## How to complete this task
Take the line with "Privacy Policy (212, 2569)" and all lines after it, through the end of the records below, and repeat them exactly.
- - - - -
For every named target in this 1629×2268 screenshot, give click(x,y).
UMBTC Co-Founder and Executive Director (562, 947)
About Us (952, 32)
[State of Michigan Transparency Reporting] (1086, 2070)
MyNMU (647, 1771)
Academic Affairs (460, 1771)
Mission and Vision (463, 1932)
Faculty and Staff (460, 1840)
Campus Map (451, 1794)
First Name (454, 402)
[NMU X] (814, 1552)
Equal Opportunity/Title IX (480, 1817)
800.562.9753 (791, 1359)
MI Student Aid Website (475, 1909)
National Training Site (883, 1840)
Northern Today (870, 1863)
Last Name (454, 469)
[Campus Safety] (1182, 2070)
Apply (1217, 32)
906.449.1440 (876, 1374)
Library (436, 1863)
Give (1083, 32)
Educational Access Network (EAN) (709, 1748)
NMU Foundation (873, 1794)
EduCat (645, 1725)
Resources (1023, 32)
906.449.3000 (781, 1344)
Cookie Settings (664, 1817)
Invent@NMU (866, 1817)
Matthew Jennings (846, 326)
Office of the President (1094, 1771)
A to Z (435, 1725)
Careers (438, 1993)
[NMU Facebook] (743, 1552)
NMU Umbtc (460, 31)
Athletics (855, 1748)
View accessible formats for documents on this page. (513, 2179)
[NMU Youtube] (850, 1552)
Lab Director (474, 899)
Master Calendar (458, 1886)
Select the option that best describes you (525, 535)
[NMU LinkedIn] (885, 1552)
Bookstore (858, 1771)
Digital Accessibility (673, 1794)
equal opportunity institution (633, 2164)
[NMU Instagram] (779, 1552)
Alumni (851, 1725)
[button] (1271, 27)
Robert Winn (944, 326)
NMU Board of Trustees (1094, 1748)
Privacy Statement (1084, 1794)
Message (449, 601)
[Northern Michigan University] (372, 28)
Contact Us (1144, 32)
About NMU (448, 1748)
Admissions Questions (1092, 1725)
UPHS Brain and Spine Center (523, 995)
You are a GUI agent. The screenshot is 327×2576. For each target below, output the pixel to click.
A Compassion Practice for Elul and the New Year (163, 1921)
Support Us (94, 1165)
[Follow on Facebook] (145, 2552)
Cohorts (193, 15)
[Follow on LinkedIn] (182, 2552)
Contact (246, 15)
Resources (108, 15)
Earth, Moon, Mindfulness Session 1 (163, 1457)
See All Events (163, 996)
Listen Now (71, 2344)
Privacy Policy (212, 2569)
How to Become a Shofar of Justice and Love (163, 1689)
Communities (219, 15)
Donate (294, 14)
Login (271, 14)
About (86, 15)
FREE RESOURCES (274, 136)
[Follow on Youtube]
- - - - -
## Output of the exercise
Privacy Policy (212, 2569)
How to Become a Shofar of Justice and Love (163, 1689)
Communities (219, 15)
Donate (294, 14)
Login (271, 14)
About (86, 15)
FREE RESOURCES (274, 136)
[Follow on Youtube]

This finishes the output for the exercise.